26 July, 2010

Why We Expect Our President To Be Validator-In-Chief

My Kentucky Baptist correspondent, Darrell Cruse, says – and note the deliberate double negative – “A person can not not tell his story”.
If you like to listen to people as I do you’ll soon notice that most peoples’ “stories” can be summed up this way: “I’m not appreciated enough, I don’t get the credit I deserve, I don’t get any respect.”
Everywhere I go I hear people telling their stories and what they’re all saying if you listen closely is that they want to be validated. They want somebody to tell them how important they are, how smart they are, how right they are and how good they are.
We even expect politicians to validate us by not seeming to be too superior to us or too “other”. Even with his patrician pedigree and his Ivy League degrees, George W Bush made millions of plebeians feel validated. Rednecks everywhere wanted to have a beer with “W”. By contrast, our current president isn’t a very convincing Validator-In-Chief. He’s too black, too smart and too “other”. A redneck can’t imagine Obama having a beer with a redneck – but he can watch him having a beer on the White House lawn with Henry Louis Gates under circumstances that reinforce Obama’s “otherness”.
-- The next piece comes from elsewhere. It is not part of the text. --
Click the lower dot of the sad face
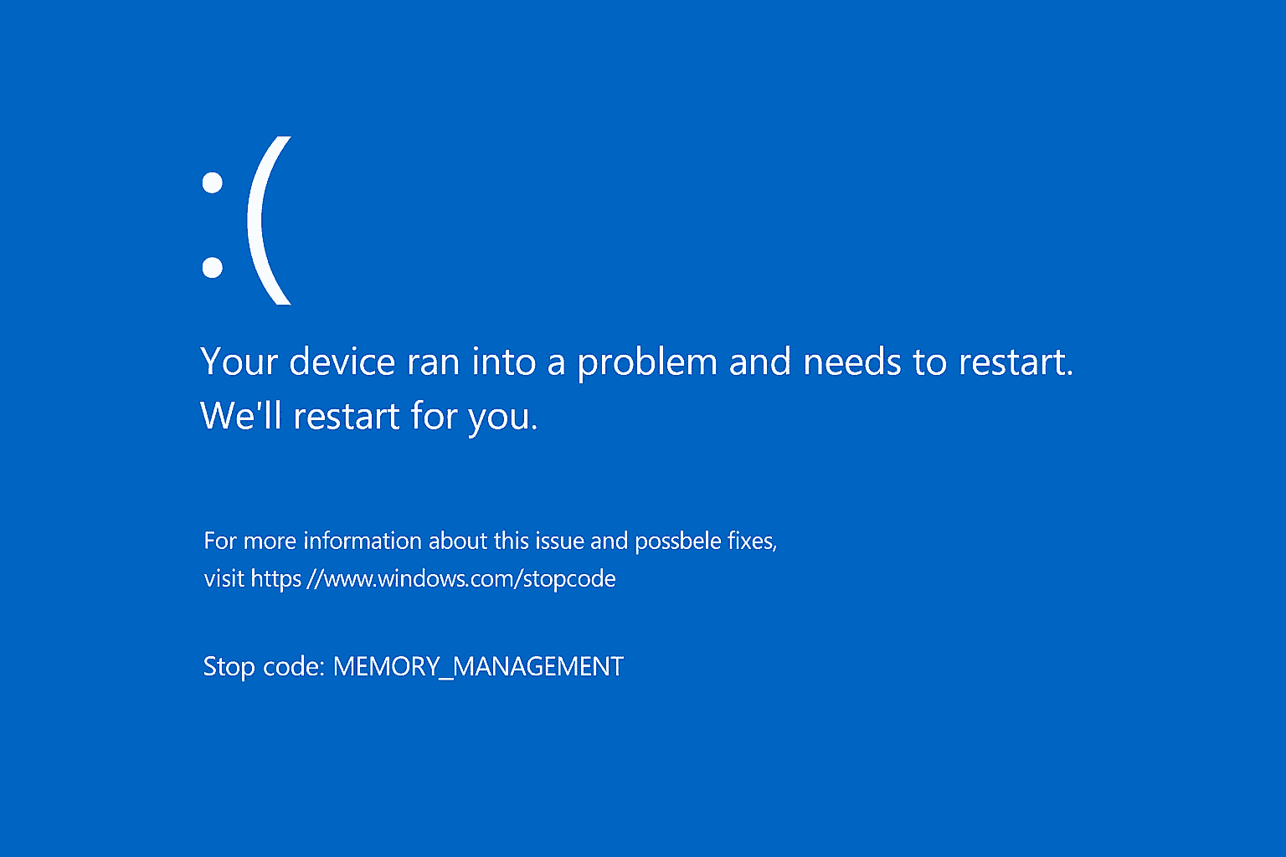Viewport: 1286px width, 857px height. point(213,268)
Had Obama been running against George W Bush, he couldn’t have won the 2008 election. We expect our presidents to validate us, to make us feel OK about our bigotries, our ignorance of the US Constitution and our closed-mindedness.
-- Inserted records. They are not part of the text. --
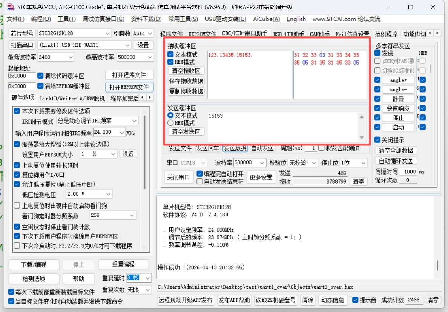The image size is (448, 312).
Task: Check 上电复位时由硬件自动启动看门狗
Action: (x=17, y=205)
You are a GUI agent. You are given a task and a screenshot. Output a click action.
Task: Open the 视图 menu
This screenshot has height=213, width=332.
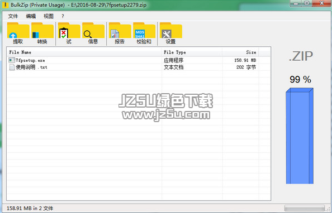click(49, 16)
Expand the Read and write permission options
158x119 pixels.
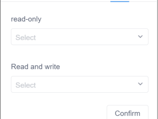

On one recent hot afternoon I overheard three conversations that support my thesis that what everybody is saying is “validate me”.
At the St. Albans Public Library I overheard a math tutor telling his friend he was even more qualified to teach Algebra than some smartass college professor who is certified in calculus, trigonometry and physics.
“Validate me. I count, too,” he was saying.
Later that day I heard an old woman telling stories to a friend. In every story she told, she was the heroin.
“Validate me, will somebody please validate me!” she seemed to be screaming.
At the Town Center mall I overheard a woman telling her friend how her volunteer work had gone unnoticed and unappreciated.
“Validate me!”
My Kentucky Baptist correspondent, Darrell, may remember a joke that Baptist preachers used to tell. They used to say you could offend the organ player by praising the piano player and you could offend the person who brought the petunias by forgetting to thank the person who brought the roses.
Those aren’t flowers on the dais. Those are invoices demanding payment for services rendered.
“Validate me!”
Armed with this insight into human nature, I face each day and each conversation with a choice. I can either offend the people I meet by not validating them or I can go ahead and offer them the validation they seek. It saves time and, if you’re running for office, it’ll help you get elected.